The Pullout From Kherson

The Russian command decided to remove its troops in the Kherson region from the right bank of the Dnieper.

Defense Minister Sergei Shoigu did not look happy when he gave the order. He knows that another such setback will cost him his job.

This move looks bad.

That alone will have consequences. The Ukrainians, the Biden administration and the European supporter of Ukraine will be emboldened by this. The support in Russia for the war will shrink. Some people in Russia will start to call for President Putin’s head. There is no danger though that they will get it.

This move is operationally sound.

From the military point of view there is little chance to withstand a serious attack in the region as the resupply across the Dnieper river is very difficult and can not be guaranteed. Moreover the possible breach of the Dnieper river dams would make any resupply impossible for at least a week or even longer. That would be enough time for the Ukrainians to slaughter whatever number of Russian troops were left behind.

Strategically the move is bad.

It closes for now the possibility of moving into Nikolaev (Mykolaiv) and further towards Odessa. This could have and should have been done earlier.  But the Russian commanded did not commit sufficient forces for that fight. There were also sound reason for not doing that. Now it is too late to criticize those decisions.

It is quite possible that, behind the scene, a deal has been made over this. If one was made we are unlikely to learn of it anytime soon.
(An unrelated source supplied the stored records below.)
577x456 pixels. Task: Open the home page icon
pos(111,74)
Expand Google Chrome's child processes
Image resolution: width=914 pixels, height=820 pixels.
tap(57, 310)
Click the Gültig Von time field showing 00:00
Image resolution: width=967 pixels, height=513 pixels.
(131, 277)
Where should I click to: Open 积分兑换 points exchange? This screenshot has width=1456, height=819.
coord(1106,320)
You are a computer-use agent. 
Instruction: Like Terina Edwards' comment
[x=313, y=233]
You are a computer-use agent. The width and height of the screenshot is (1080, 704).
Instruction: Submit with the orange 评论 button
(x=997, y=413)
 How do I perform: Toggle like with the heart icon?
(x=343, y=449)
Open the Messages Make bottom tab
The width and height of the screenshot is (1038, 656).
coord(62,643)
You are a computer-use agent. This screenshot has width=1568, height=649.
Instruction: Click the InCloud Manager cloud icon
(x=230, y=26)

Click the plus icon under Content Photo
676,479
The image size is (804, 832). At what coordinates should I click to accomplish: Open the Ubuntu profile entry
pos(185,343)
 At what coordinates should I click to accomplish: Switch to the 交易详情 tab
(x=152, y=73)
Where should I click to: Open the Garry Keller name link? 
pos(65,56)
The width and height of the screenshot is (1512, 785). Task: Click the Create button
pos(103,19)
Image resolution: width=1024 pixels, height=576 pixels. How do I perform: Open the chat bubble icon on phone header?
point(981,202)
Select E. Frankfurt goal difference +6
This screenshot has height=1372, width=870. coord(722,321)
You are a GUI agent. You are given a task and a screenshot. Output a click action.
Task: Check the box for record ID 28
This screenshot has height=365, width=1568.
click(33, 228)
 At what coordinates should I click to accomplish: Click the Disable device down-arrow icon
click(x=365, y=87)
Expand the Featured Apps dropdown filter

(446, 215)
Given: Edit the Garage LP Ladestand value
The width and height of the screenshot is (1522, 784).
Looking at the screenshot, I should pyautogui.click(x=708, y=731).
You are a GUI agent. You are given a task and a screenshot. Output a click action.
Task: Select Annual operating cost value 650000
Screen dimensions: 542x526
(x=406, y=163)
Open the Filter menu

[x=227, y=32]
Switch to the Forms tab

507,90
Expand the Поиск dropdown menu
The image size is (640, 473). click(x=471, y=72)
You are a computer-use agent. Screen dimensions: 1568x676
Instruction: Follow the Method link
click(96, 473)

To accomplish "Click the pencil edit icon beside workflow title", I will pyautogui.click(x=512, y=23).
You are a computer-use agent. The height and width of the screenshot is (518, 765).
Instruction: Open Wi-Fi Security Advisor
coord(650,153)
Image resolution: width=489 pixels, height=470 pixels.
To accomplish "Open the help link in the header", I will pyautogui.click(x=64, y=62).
The priorities now should be to get the soldiers and equipment out of the area. It will require intense air defense coverage to prevent the close down of ferry points by Ukrainian artillery. There is no reason to make it easy for the Ukraine to regain the area. Until the evacuation is done any significant Ukrainian move into the area should be responded to with effective artillery fire.

Soon the Ukrainian army will start to move troops prepared for an attack in Kherson to other front lines. Russia must likewise move its troops to reinforce its positions elsewhere.

Morale requires that the next Russian move has to be big push with strategic significance. The concept of deep battle and deep operations should be reapplied. Historically it has nearly always worked to Russia’s advantage.

But the big push does not need to be solely militarily. A further significant damage of Ukraine’s economy via its electricity network is an additional option. To severely interdict its supply lines from the west is another one.

We need to look at the big picture.

The world is moving away from a unilateral ‘western’ led model towards a new multilateral future. By waging war in Ukraine Russia initiated and accelerated this historic change. In sight of that the pullback from Kherson is just a minor tactical loss. It can and likely will be rectified by moves happening elsewhere.